–What resilience! Markets took less than 24 hours to shake off the spectre of a sovereign-debt default by the United States government. Most of the major indexes finished up on Tuesday trading. The spot gold price is just dying to close over US$1,500. And even oil got in on the act and closed higher.
–Speaking of oil, you might have missed the story earlier this week that Saudi Arabia—the world’s biggest oil producer with the world’s largest proven oil reserves—actually cut production of oil in March…by 800,000 barrels per day (bpd). Saudi Oil Minister Ali al-Naimi said the market was over-supplied at the time.
–The Saudis cut daily production from about 9 million bpd in January to 8.2 mbpd in March. For the market to be in oversupply, oil producers would have had to have misread the strength of oil demand. And of course by late March, after Japan’s 9.0 magnitude earthquake, tsunami, and nuclear crisis, you could easily make the “over supply” argument.

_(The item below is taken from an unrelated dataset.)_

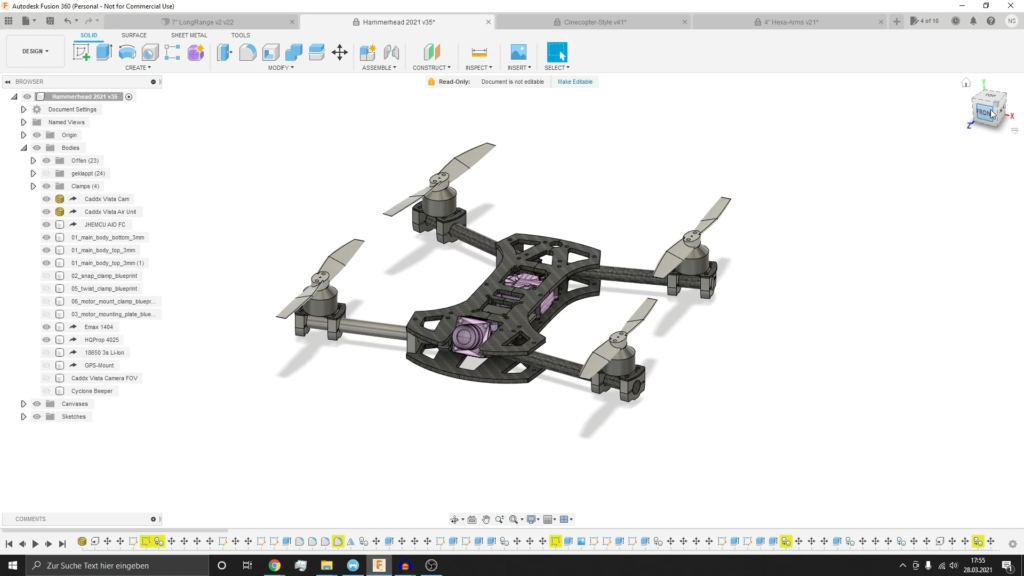Click the Extrude tool icon

point(104,52)
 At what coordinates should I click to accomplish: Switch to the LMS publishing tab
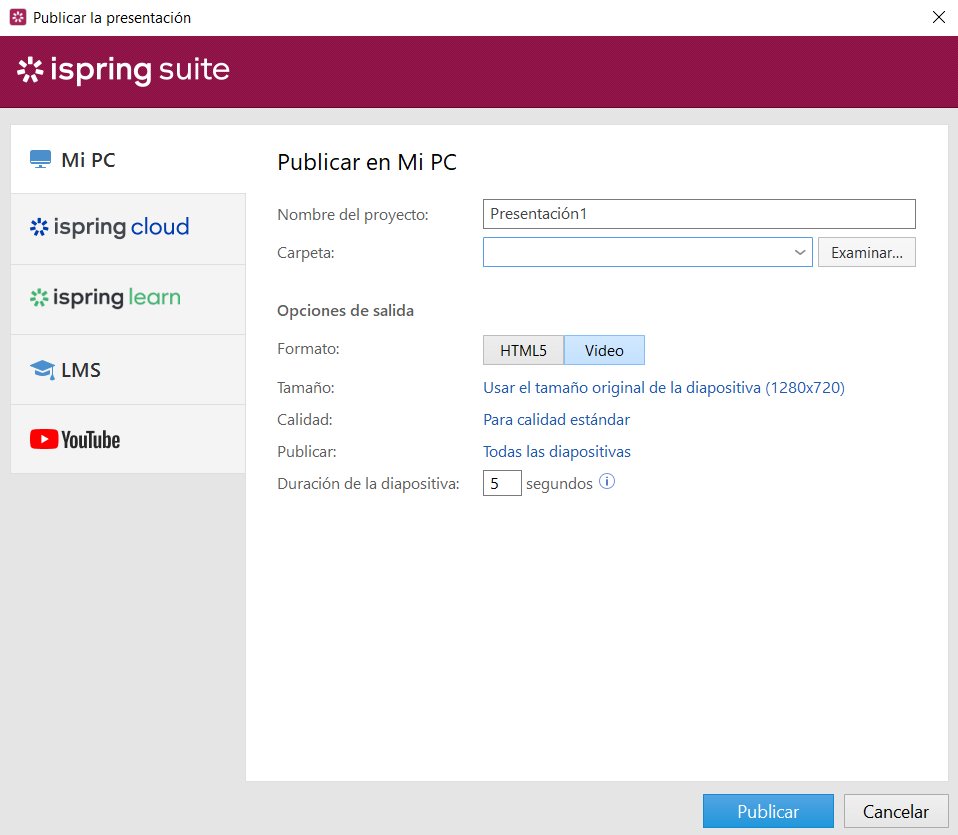80,369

Or at least, the “demand isn’t as large as we thought” argument.
–But there are two other possible explanations for the Saudi production cut that are not, shall we say, as direct. The first, suggested by DR reader Malcolm Martin, will be somewhat familiar to long-time DR readers. Malcolm writes:
The Saudis have repeatedly said that oil at over $85bbl acts as a brake on growth and is thus counter-productive. Well hello boys! Brent crude is at $121 and Nymex is at $107. Tapis crude (Singapore) which is where we Aussies get our black gooey stuff is at $129bbl as I write – and you wondered why you are paying $1.50+ per litre?
The Saudis say they’ve cut due to ‘a lack of demand’, despite the EIA and just about every other energy agency reporting ballooning demand from China and the rest of Asia!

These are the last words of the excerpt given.